These days every word of every statement from the Reserve Bank Governor Michele Bullock is pored over in minute detail – as is every word uttered at her press conference after each Reserve Bank board meeting.

Desperate for signals about what the bank will do next, market economists examine every comma, and every adjective, for a hidden meaning.

It’s a bit like divination, the ancient practice of seeking meaning by examining the entrails (internal organs) of a sacrificed sheep or goat.

It’s an approach in which words are assumed to mean something different to what ordinary people think they mean.

For example, one journalist at Tuesday’s post-meeting press conference asked Governor Bullock if the word “vigilant” in her statement meant a rate rise was coming.

Her reply was concise: “No”.

No secrets

The truth is there aren’t hidden secrets.

The Governor has made what she knows and what will drive her board’s decision perfectly plain, not only at Tuesday’s press conference but also in her testimony to a Senate hearing a fortnight ago.

Australia’s consumer price index climbed 1% in the March quarter and 3.6% over the year to the March quarter.

That’s well down from the peak of 7.8% in late 2022, but it’s still well above the bank’s target of between 2% and 3%.

The bank’s written agreement with the treasurer requires it to aim for the midpoint of that target.

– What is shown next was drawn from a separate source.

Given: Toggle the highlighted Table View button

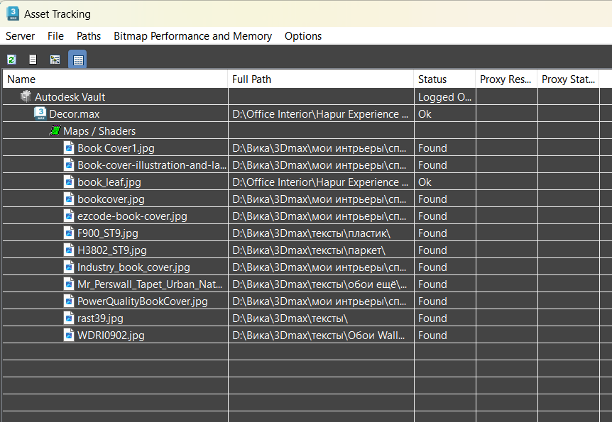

While there is room for debate over whether Australia could cope with a slightly higher target, there is at present no political appetite for a change.

This means the bank is obliged to keep interest rates high until it sees clear signs that inflation is headed back to within the target range.

Inflation has been driven by excess demand: too much spending relative to our ability to supply the things on which money has been being spent.

The bank is worried that if we come to expect inflation above its target band it’ll get stuck there as people adjust their spending and wage expectations to take account of it.

Continuing concern about inflation

Interest rates are slowing the economy significantly.

The national accounts show economic growth has all but stalled.

While the bank acknowledged this in its statement on Tuesday, it wasn’t enough to convince it to change course.

The May budget contained new spending on energy and housing aimed at reducing the measured rate of inflation.